THE EXERCISE: Put every line of the entries below into a numbered list, skipping blank lines and leaving the pictures out.

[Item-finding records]
......

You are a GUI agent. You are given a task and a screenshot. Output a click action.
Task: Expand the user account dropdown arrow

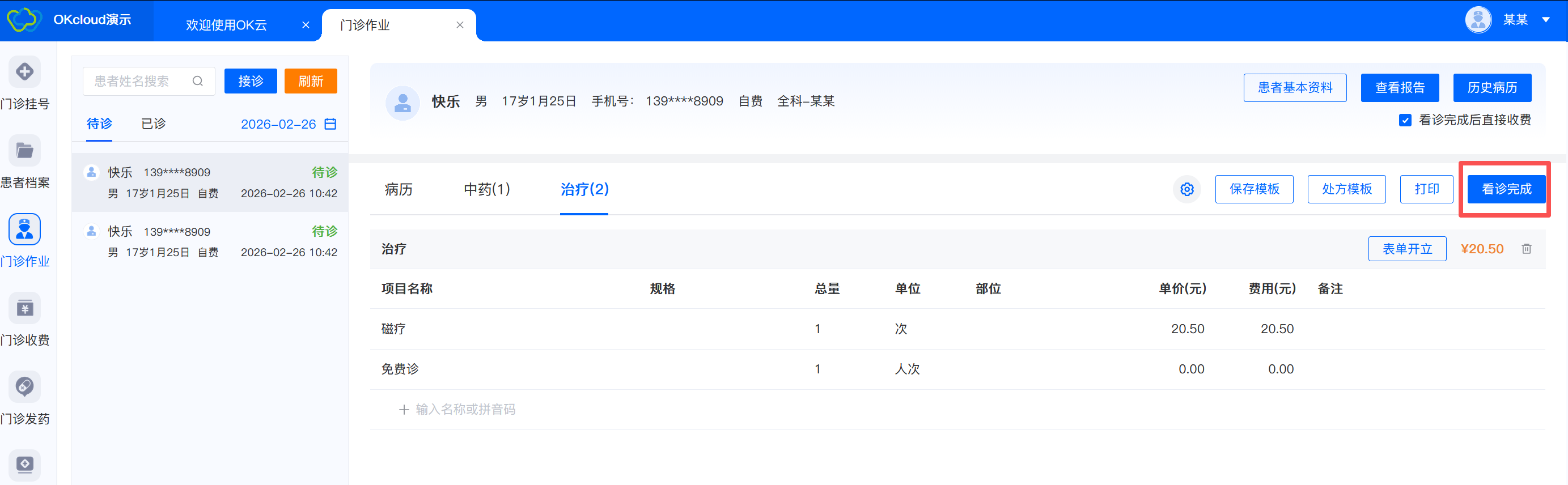tap(1545, 20)
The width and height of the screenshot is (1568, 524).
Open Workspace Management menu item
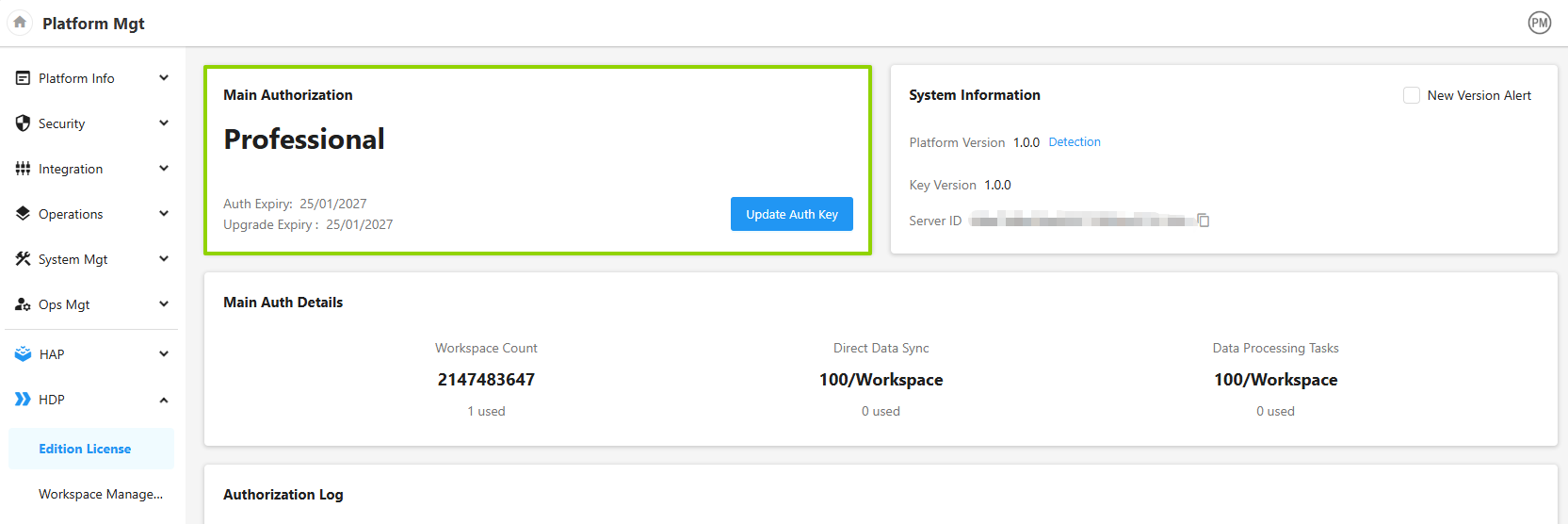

......

RESULT:
1. You are a GUI agent. You are given a task and a screenshot. Output a click action.
2. Task: Expand the user account dropdown arrow
3. tap(1545, 20)
4. The width and height of the screenshot is (1568, 524).
5. Open Workspace Management menu item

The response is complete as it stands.